Guess What Americans Are Doing? Saving More!

Piggy Bank 1 - S5isPiggyBank_1Image by Daniel Y. Go via Flickr

Today's news was interesting. In the last few months, there has been a steady increase in savings rate in the US. At one point in recent years, it had been negative. See an article here in the New York Times: Consumers Increase Savings While Spending Less

So, I'm thinking this is great news!

After the recent financial crisis and given the ongoing uncertainty, people are making sure that they are more conservative with their money, doing the absolute basic minimum of personal finance which is making sure that they have adequate savings, and really making substantial steps to get themselves back on their feet.

However, some economists argue that when people save "too much", the economy takes long to recover because businesses need the revenue to employ people etc. OK, I see the point. But, consider this:

There is nothing wrong with saving. Saving is the absolute basic minimum of personal finance. You don't have to invest (which is to take on risk with the hope or expectation of a return). You don't have to borrow (which is to take on debt). But you do have to have money to spend for the basic necessities of life and that comes from earning and saving.

If you want to get higher returns than what you can get from savings, and are willing to take the risk of losing all your money, then you invest.

Saving is not investing.
I repeat, saving is not investing.

Saving is what you do when you place a deposit with a regulated financial institution at a stated interest rate applicable to that deposit and that deposit is insured up to a limit by a Government agency (such as the FDIC in the US and the JDIC in Jamaica)

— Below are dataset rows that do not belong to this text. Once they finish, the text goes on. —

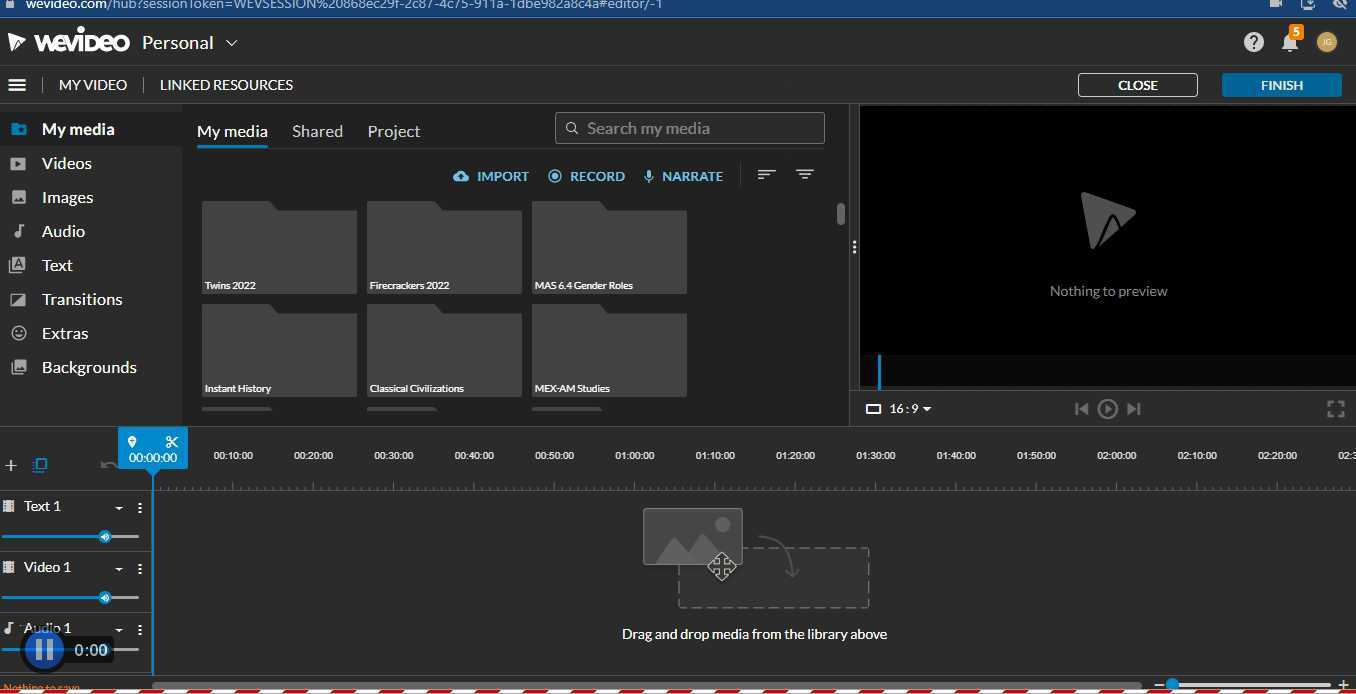
Task: Click the FINISH button
Action: tap(1281, 85)
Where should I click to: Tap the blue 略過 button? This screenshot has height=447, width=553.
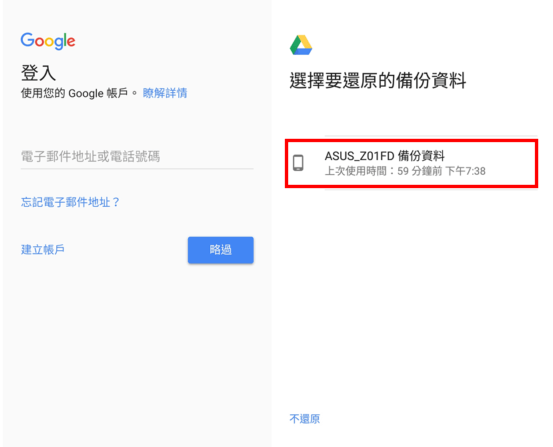(x=220, y=250)
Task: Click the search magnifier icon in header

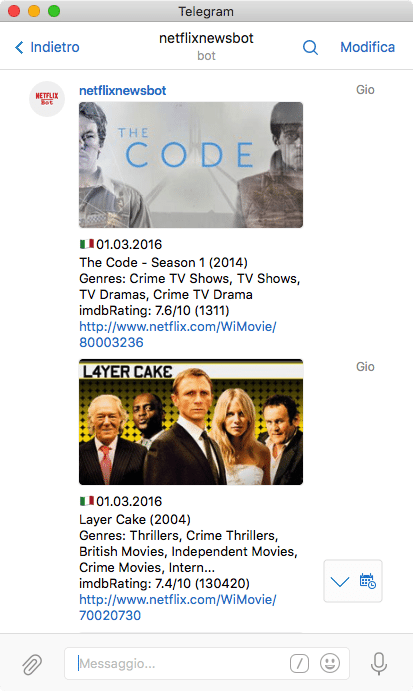Action: (310, 47)
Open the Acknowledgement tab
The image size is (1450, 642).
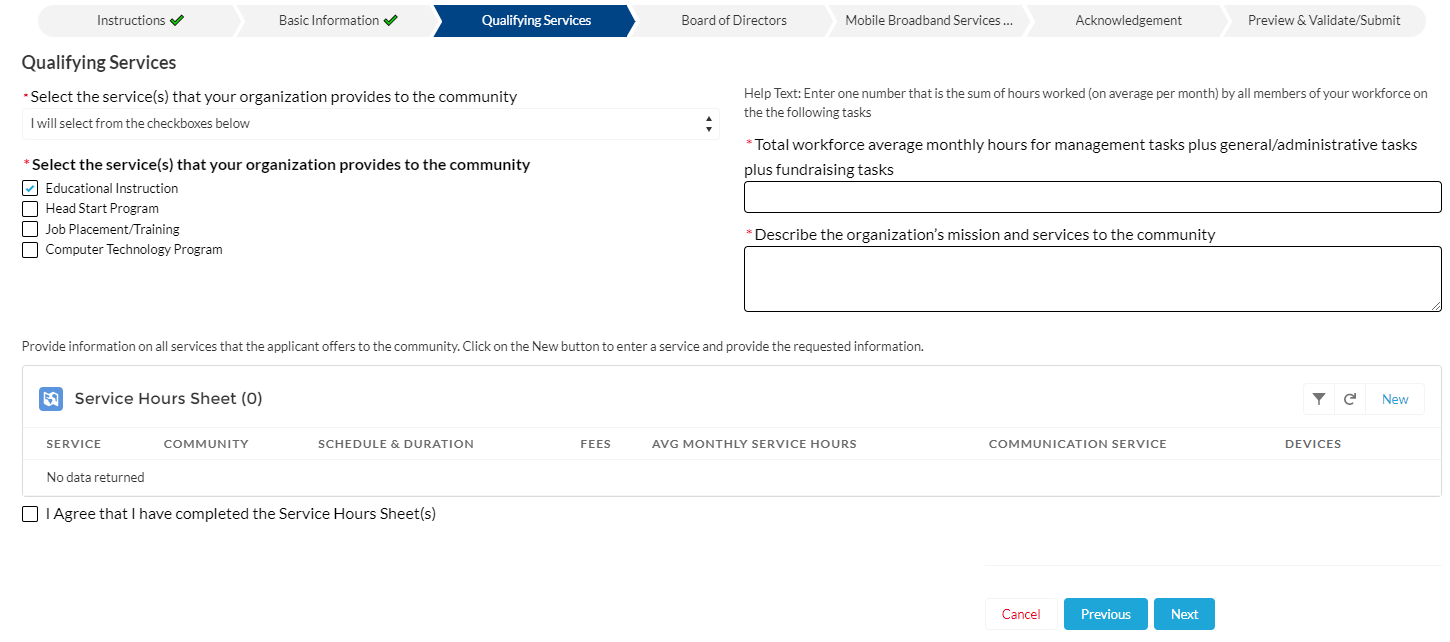click(x=1128, y=20)
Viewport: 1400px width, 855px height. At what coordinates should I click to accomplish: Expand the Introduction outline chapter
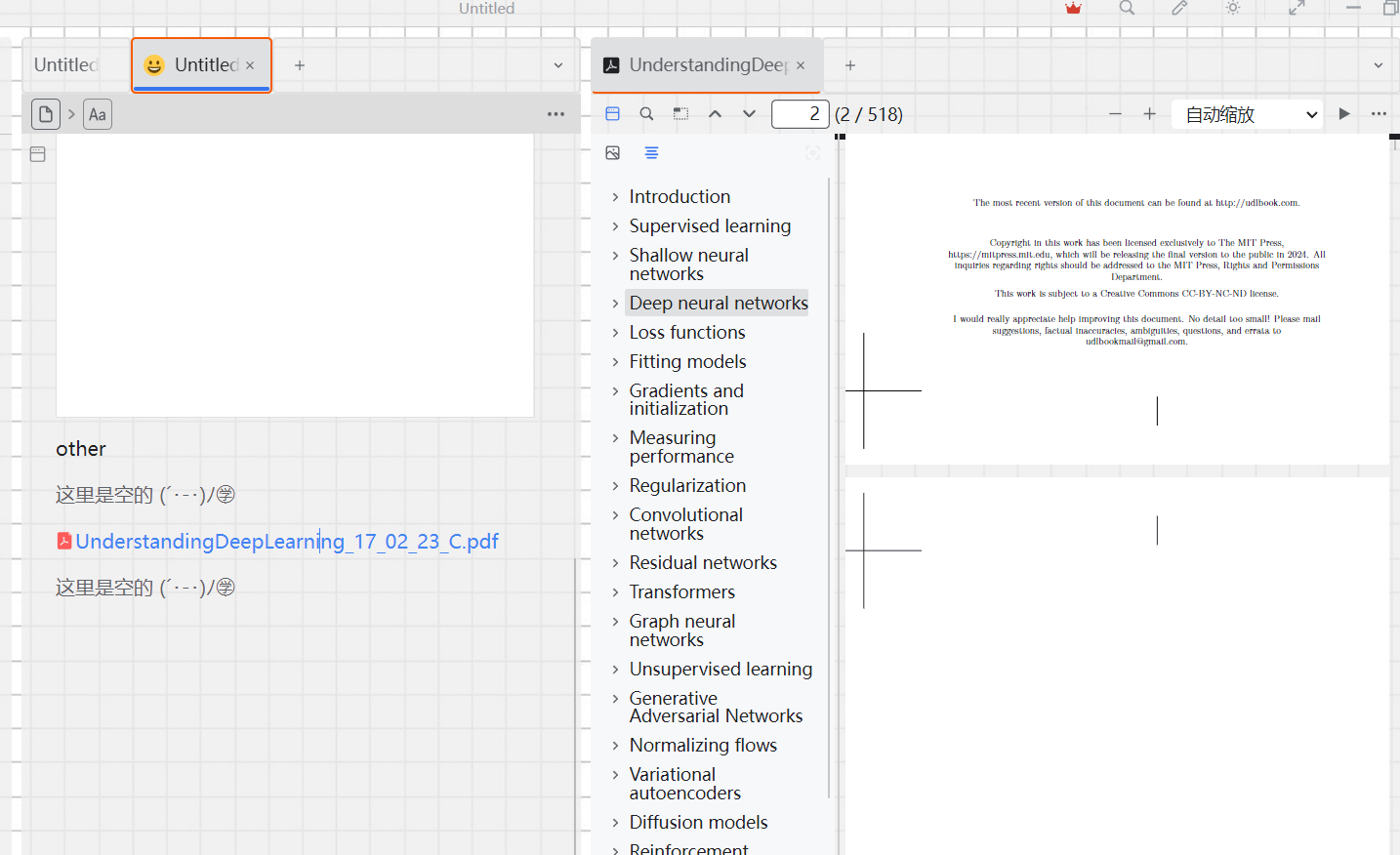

If you want to buy things that cost more than your income, then you borrow and pay a premium for that money not being yours. That is what debt is - other people's money and you are using it. If you can wait, it is better to save for an item than go into debt to buy it. Why? Because debt costs money. That money is called interest and that debt interest will in most cases - unless it is concessionary debt - exceed your after tax interest on savings dollar for dollar. So after all your time spent saving, you would be effectively losing some of that interest every time you use any form of credit.

Now, back to this debate between savings and economic recovery.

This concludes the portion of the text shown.